About this task
Every record should be written out exactly, please.

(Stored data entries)

☆ ☆ ☆

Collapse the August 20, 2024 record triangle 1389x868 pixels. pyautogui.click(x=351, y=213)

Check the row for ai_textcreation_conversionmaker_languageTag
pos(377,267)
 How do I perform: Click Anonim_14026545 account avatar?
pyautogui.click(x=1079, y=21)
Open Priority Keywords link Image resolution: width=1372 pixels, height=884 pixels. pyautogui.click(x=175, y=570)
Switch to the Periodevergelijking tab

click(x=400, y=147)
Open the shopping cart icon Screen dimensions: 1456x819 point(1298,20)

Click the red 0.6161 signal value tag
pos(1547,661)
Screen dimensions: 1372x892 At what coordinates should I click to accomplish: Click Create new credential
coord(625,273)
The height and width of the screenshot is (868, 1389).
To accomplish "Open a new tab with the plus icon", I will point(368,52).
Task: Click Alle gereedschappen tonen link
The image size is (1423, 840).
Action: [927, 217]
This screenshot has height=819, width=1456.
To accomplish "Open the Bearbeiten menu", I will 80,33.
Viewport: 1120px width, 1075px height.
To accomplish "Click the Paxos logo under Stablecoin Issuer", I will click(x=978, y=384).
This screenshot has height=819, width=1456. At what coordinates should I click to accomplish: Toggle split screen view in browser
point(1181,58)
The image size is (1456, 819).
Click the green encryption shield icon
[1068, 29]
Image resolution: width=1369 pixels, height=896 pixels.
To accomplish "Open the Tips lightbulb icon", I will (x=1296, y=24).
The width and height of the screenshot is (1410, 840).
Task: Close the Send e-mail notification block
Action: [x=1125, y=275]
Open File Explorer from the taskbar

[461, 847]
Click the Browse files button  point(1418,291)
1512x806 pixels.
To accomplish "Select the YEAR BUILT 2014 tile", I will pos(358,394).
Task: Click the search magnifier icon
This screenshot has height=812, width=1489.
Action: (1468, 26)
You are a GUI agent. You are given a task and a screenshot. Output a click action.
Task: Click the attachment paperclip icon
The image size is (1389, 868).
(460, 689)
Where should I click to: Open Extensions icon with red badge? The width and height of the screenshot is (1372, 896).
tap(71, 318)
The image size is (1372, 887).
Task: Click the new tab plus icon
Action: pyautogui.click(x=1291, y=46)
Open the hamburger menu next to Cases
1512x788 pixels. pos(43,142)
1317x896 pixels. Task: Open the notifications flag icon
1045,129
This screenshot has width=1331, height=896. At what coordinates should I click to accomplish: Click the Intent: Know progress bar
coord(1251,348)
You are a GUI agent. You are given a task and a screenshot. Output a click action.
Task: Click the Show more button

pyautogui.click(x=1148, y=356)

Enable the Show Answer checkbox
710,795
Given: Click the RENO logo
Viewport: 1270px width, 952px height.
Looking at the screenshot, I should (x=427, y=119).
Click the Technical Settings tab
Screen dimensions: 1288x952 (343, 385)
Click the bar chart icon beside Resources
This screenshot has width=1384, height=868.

☆ ☆ ☆

Answer to this exercise
Collapse the August 20, 2024 record triangle 1389x868 pixels. pyautogui.click(x=351, y=213)

Check the row for ai_textcreation_conversionmaker_languageTag
pos(377,267)
 How do I perform: Click Anonim_14026545 account avatar?
pyautogui.click(x=1079, y=21)
Open Priority Keywords link Image resolution: width=1372 pixels, height=884 pixels. pyautogui.click(x=175, y=570)
Switch to the Periodevergelijking tab

click(x=400, y=147)
Open the shopping cart icon Screen dimensions: 1456x819 point(1298,20)

Click the red 0.6161 signal value tag
pos(1547,661)
Screen dimensions: 1372x892 At what coordinates should I click to accomplish: Click Create new credential
coord(625,273)
The height and width of the screenshot is (868, 1389).
To accomplish "Open a new tab with the plus icon", I will point(368,52).
Task: Click Alle gereedschappen tonen link
The image size is (1423, 840).
Action: [927, 217]
This screenshot has height=819, width=1456.
To accomplish "Open the Bearbeiten menu", I will 80,33.
Viewport: 1120px width, 1075px height.
To accomplish "Click the Paxos logo under Stablecoin Issuer", I will click(x=978, y=384).
This screenshot has height=819, width=1456. At what coordinates should I click to accomplish: Toggle split screen view in browser
point(1181,58)
The image size is (1456, 819).
Click the green encryption shield icon
[1068, 29]
Image resolution: width=1369 pixels, height=896 pixels.
To accomplish "Open the Tips lightbulb icon", I will (x=1296, y=24).
The width and height of the screenshot is (1410, 840).
Task: Close the Send e-mail notification block
Action: [x=1125, y=275]
Open File Explorer from the taskbar

[461, 847]
Click the Browse files button  point(1418,291)
1512x806 pixels.
To accomplish "Select the YEAR BUILT 2014 tile", I will pos(358,394).
Task: Click the search magnifier icon
This screenshot has height=812, width=1489.
Action: (1468, 26)
You are a GUI agent. You are given a task and a screenshot. Output a click action.
Task: Click the attachment paperclip icon
The image size is (1389, 868).
(460, 689)
Where should I click to: Open Extensions icon with red badge? The width and height of the screenshot is (1372, 896).
tap(71, 318)
The image size is (1372, 887).
Task: Click the new tab plus icon
Action: pyautogui.click(x=1291, y=46)
Open the hamburger menu next to Cases
1512x788 pixels. pos(43,142)
1317x896 pixels. Task: Open the notifications flag icon
1045,129
This screenshot has width=1331, height=896. At what coordinates should I click to accomplish: Click the Intent: Know progress bar
coord(1251,348)
You are a GUI agent. You are given a task and a screenshot. Output a click action.
Task: Click the Show more button

pyautogui.click(x=1148, y=356)

Enable the Show Answer checkbox
710,795
Given: Click the RENO logo
Viewport: 1270px width, 952px height.
Looking at the screenshot, I should (x=427, y=119).
Click the Technical Settings tab
Screen dimensions: 1288x952 (343, 385)
Click the bar chart icon beside Resources
This screenshot has width=1384, height=868.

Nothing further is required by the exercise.